Quicktime file (462 Megs)
AVI file (737 Megs)

  • Date: Friday, October 10th, 2008 
  • Time: 2 pm — 3:15 pm 
  • Place: ME 218

Rick Chartrand
 Los Alamos National Laboratory

In this talk we’ll look at the exciting, recent results showing that most images and other signals can be reconstructed from much less information than previously thought possible, using simple, efficient algorithms. A consequence has been the explosive growth of the new field known as compressive sensing, so called because the results show how a small number of measurements of a signal can be regarded as tantamount to a compression of that signal. The many potential applications include reducing exposure time in medical imaging, sensing devices that can collect much less data in the first place instead of collecting and then compressing, getting reconstructions from what seems like insufficient data (such as EEG), and very simple compression methods that are effective for streaming data and preserve nonlinear geometry.

We’ll see how replacing the convex optimization problem typically used in this field with a nonconvex variant has the effect of reducing still further the number of measurements needed to reconstruct a signal. A very surprising result is that a simple algorithm, designed only for finding one of the many local minima of the optimization problem, typically finds the global minimum. Understanding this is an interesting and challenging theoretical problem.

We’ll see examples, and discuss algorithms, theory, and applications.

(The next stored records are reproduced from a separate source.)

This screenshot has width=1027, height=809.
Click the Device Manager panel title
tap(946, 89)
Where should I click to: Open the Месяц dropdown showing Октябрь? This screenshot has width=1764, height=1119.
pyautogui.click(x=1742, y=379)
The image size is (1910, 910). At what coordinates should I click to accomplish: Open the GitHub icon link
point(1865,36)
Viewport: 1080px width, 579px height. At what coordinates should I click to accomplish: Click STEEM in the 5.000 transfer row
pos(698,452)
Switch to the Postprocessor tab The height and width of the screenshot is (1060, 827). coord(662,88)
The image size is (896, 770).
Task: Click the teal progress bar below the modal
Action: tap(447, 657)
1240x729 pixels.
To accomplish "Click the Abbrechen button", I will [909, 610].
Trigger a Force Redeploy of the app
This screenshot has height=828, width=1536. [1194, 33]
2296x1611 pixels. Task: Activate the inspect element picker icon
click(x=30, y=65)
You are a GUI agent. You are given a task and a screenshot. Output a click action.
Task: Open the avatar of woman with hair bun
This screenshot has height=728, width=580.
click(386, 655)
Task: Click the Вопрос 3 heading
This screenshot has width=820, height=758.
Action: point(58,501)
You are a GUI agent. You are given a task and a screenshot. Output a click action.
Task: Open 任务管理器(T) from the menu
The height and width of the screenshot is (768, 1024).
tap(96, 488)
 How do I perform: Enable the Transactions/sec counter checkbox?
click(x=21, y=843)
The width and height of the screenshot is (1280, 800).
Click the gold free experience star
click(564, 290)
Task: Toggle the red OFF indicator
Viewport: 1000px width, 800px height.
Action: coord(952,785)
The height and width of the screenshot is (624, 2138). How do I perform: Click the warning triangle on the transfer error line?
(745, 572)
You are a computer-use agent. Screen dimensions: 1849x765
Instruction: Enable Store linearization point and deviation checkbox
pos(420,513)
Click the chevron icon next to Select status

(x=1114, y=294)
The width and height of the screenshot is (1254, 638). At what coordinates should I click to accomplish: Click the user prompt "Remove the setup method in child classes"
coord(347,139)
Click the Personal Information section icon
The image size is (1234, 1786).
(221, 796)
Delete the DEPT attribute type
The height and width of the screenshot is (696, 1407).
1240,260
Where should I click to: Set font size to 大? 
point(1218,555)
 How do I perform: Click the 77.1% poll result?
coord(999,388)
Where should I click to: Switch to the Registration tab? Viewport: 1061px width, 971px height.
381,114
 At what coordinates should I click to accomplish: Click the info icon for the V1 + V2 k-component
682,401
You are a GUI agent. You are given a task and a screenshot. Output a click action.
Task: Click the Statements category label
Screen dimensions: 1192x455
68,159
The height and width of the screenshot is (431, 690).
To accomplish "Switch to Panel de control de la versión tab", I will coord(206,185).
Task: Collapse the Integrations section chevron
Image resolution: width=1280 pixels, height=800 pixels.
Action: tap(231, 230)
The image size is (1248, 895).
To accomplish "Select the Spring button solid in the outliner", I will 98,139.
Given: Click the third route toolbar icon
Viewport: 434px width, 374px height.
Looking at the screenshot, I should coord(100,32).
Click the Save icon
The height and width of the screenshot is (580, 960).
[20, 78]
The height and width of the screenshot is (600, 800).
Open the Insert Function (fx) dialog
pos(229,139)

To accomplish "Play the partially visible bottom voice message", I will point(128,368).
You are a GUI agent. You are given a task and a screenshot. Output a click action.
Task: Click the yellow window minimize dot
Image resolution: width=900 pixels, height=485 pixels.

Bio: Born in Canada, Rick Chartrand’s education was in pure mathematics, receiving a Ph.D. from UC Berkeley in 1999 for work in functional analysis, in a subfield devoid of useful applications. He now works as an applied mathematician at Los Alamos National Laboratory. His research interests are focused on image and signal reconstruction from very incomplete information. He works on developing new algorithms, solving the underlying theoretical issues, and exploring useful applications.